Charts are the basis of the data exploration process. They enable us to better understand our data - for example, help identify outliers or data processing to be done, or provide new ideas and ways to build machine learning models. Charting is an important part of any data science report.
Python has many visualization libraries for making static or dynamic diagrams. In this tutorial, I will try my best to help you understand the logic of matplotlib.
matplotlib is an important part of Python drawing library. It was created to enable MATLAB like drawing interface in Python. Without a MATLAB background, it may be difficult to understand how all parts of matplotlib work together to create the desired graphics. But don't worry, this tutorial will break it down into logical components to get started quickly.
Graphic object
matplotlib is layered. Figure objects are composed of axes (or subgraphs); Each axis defines an object with a different graph (title, legend, scale, axis). The following figure illustrates the various components of the matplotlib diagram.
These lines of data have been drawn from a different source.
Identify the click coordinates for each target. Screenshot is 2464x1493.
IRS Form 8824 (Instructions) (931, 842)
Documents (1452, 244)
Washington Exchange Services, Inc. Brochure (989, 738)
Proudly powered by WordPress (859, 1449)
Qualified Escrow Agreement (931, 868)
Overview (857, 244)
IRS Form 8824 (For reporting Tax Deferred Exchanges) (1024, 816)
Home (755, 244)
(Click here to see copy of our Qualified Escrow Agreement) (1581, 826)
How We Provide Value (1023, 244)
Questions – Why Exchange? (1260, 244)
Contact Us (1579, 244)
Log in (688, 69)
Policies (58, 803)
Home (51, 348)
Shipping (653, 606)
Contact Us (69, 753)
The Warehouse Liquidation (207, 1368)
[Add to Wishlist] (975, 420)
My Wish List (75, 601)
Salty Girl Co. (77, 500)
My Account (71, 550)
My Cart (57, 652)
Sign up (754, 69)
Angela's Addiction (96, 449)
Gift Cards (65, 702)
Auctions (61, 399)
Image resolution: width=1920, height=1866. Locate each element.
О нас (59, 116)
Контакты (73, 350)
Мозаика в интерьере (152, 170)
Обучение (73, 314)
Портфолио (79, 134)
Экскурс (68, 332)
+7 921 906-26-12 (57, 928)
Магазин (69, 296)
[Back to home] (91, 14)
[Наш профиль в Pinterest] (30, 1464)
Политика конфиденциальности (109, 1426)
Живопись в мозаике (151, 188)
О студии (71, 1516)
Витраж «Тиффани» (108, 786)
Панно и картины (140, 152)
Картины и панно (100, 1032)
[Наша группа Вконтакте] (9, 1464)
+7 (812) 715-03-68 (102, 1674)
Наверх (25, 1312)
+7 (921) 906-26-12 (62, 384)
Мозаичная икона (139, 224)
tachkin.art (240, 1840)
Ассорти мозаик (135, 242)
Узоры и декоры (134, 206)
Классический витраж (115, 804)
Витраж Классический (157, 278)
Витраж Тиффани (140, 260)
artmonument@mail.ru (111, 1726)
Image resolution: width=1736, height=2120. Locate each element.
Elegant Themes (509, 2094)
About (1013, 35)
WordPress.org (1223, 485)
To create a graph, you can use the "pyplot.figure" function or use the "pyplot.add_subplot" function to add axes to the graph.
# import matplotlib and Numpy import matplotlib.pyplot as plt import numpy as np # magic command to show figures in jupyter notebook %matplotlib inline # create a figure fig = plt.figure() # add axes ax1 = fig.add_subplot(2, 2, 1) ax2 = fig.add_subplot(2, 2, 2) ax3 = fig.add_subplot(2, 2, 3)
In the above code snippet, we defined a graph that contains up to four graphs in total. We are selecting three of the four subgraphs.
A simple method is to create a graph with an axis using the "plt.subplots" function.
fig, axes = plt.subplots(2, 2) # first subplot axes[0, 0].scatter(np.arange(40), np.arange(40) + 4 * np.random.randn(40)) # second subplot axes[0, 1].plot(np.random.randn(40).cumsum()) # third subplot _ = axes[1, 0].hist(np.random.randn(100), bins=20) # fourth subplot axes[1, 1].bar(np.arange(40), np.arange(40) + 4 * np.random.randn(40)) plt.tight_layout()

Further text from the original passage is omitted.